Hold on Loosely

Good song, but not the topic of today’s ramblings. Just about a month and a half in. And the Lord is continually hammering this lesson home and molding my heart in this area. Even in moments I feel idle, he is continually working. Here I thought that holding things loosely was already sufficiently learned during the preparation stage and downsizing. Ha! Jokes on me.

Daily whispers from Him are “hold loosely…”

  • to your role and skill set (you will start at the bottom in most things- including how you take care of a household)

  • to your expectations (that you said you didn’t have)

  • to your understanding of language (which pronunciation is coconut and which is poop again?)

  • to social cues (how many awkward public restroom moments must I have?)

  • to your physical belongings (mildew, humidity, and heat will disintegrate things in front of your very eyes)

  • to your timeline (I’m way too direct in this culture so zipping my lips sometimes is what is best for the situation)

  • to your comfort (Lizards, bats, rats, roaches, spiders as big as my hand … all try to live with us…in the house…and that means their poop, too)

“The Lord is our Refuge and Strength” Psalms 46:1 is posted throughout the house, my notes, and what I meditate on. It’s not in my ability, my tools, or my negotiating skills. Things look different here and that’s not all good or all bad but it does give you a clearer lens to see God at work.

A lesson we reviewed at training was the difference between the words Sacrifice and Suffering. And I remember that what all these above things listed are = SACRIFICES. These things didn’t happen to me unwillingly. They are a part of a decision we made to live here and follow the Lord’s calling.

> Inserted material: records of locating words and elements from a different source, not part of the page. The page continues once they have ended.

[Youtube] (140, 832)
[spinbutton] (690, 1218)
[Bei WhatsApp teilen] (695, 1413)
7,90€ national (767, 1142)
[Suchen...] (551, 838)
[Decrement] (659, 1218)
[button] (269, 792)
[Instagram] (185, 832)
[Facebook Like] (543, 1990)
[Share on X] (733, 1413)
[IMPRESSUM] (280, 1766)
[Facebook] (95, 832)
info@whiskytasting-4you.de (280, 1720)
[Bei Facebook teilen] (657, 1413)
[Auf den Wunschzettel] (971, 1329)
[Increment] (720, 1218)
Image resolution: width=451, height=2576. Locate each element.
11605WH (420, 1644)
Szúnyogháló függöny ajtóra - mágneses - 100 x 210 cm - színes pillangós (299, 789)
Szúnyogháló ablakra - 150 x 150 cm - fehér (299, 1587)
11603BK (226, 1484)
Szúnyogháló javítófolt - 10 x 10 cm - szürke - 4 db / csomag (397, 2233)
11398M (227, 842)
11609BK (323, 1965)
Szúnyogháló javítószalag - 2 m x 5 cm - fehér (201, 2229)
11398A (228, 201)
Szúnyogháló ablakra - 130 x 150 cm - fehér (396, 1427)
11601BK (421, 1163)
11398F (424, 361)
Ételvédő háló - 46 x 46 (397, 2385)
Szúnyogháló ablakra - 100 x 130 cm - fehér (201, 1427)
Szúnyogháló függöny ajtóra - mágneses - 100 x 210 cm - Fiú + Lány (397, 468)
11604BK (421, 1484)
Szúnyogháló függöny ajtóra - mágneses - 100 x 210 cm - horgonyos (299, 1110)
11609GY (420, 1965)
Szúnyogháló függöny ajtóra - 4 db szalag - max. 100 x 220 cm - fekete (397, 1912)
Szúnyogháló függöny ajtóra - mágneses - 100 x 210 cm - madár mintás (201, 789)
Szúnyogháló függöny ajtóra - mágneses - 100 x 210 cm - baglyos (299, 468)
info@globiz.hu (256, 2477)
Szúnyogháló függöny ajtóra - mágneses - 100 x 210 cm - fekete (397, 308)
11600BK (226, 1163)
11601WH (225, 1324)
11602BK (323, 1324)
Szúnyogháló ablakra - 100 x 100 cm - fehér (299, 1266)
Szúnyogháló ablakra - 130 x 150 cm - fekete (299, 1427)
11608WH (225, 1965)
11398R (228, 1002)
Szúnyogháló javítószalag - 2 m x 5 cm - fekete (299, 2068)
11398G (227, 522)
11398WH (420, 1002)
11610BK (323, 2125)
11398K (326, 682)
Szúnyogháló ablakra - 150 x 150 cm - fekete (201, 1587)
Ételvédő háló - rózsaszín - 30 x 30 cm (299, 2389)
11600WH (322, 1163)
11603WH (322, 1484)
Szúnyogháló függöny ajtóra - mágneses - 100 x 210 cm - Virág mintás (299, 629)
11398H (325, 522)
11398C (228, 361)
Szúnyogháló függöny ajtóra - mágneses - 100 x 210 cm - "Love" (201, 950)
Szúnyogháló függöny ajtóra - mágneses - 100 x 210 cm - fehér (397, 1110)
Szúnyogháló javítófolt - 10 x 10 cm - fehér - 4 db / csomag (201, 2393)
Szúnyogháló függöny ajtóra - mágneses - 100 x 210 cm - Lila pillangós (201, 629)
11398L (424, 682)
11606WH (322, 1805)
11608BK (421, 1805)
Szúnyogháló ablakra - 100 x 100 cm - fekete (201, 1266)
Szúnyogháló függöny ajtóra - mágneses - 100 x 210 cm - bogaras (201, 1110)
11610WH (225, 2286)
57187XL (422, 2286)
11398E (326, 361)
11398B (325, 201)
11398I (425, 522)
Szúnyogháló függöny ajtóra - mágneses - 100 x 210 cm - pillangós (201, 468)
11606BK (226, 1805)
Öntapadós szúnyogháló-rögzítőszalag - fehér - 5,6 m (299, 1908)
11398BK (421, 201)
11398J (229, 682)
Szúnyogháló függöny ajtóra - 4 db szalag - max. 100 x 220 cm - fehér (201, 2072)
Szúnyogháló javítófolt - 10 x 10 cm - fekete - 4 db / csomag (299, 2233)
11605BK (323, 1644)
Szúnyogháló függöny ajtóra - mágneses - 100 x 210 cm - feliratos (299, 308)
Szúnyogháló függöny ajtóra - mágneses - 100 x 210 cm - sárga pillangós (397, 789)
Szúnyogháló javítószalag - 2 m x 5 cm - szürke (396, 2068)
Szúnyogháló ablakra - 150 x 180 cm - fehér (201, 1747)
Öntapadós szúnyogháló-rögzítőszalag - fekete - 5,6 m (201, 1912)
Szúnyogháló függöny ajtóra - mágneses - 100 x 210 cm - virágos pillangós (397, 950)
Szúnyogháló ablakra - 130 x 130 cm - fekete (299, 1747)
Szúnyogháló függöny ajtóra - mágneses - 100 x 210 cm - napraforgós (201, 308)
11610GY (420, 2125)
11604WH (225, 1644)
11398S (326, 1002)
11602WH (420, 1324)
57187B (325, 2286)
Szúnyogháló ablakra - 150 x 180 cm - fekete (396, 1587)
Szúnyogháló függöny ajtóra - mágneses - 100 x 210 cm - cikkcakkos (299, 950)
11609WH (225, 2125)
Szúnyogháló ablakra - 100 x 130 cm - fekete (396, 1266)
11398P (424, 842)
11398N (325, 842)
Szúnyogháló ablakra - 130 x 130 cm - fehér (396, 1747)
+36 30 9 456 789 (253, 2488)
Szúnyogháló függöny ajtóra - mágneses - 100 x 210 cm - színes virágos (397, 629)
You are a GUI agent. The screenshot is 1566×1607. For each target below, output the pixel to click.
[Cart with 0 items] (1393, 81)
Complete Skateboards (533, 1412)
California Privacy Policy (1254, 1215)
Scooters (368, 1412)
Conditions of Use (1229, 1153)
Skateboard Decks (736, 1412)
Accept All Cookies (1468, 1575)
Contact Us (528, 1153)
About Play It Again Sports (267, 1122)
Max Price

Therefore each is a sacrifice, to let go of and lay on the altar. In the moment to moment it doesn’t make it easier (as can be witnessed by the things I yell in the middle of the night at the rats) but in the grand scheme of things I think it does.

God didn’t call us to a comfortable life. I have confessed too many times this month my selfish ways when I just want x, y, z… and then I’d be okay. Which is so not how my mindset has been in recent years. But isn’t that what the American Dream is and the root of human nature? You can even see it across all income levels here. I will be better if I can make ___ amount of money, if I can get that house, if I can just catch that break, if I just was healthier… and so on. But that’s not where we get to see God work. Like REALLY work and where we fall at his feet in conversation and worship. That’s just where we see how hard WE work and sometimes we don’t know how to continue if we don’t reach that goal.

God is waiting to show off in those areas that seem impossible if we let him. If we just loosen up our grip on those things. And man have we seen him shine this past month! Like huge!!!! We’ll save those stories for a different day.